→ **WORK ITEM**
Restate, word for word, the lines from the opening line of the data through the line containing "You are a computer-use agent.", both included, and nothing else.
——
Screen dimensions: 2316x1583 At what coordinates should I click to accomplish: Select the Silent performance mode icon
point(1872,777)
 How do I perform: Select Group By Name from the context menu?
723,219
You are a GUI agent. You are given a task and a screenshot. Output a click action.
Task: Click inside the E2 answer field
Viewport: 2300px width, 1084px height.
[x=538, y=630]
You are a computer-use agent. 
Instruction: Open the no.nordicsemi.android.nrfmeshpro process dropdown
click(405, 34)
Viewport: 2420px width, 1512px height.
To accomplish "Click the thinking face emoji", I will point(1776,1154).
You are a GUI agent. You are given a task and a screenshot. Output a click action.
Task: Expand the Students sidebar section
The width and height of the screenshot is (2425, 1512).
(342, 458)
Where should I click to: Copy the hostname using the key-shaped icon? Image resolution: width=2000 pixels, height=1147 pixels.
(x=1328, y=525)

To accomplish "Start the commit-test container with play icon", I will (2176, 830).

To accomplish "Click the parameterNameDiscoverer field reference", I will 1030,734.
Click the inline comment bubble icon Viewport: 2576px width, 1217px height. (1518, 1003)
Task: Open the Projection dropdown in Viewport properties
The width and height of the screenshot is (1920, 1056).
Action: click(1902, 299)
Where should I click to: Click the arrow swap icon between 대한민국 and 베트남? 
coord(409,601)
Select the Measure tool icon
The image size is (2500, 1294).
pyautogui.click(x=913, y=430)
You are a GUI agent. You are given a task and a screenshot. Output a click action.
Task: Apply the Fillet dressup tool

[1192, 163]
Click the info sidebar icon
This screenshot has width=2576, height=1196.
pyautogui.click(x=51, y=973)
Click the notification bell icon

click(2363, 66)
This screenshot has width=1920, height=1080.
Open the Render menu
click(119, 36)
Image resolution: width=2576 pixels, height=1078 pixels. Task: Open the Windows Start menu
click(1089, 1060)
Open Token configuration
——
→ **ANSWER SECTION**
Screen dimensions: 2316x1583 At what coordinates should I click to accomplish: Select the Silent performance mode icon
point(1872,777)
 How do I perform: Select Group By Name from the context menu?
723,219
You are a GUI agent. You are given a task and a screenshot. Output a click action.
Task: Click inside the E2 answer field
Viewport: 2300px width, 1084px height.
[x=538, y=630]
You are a computer-use agent. 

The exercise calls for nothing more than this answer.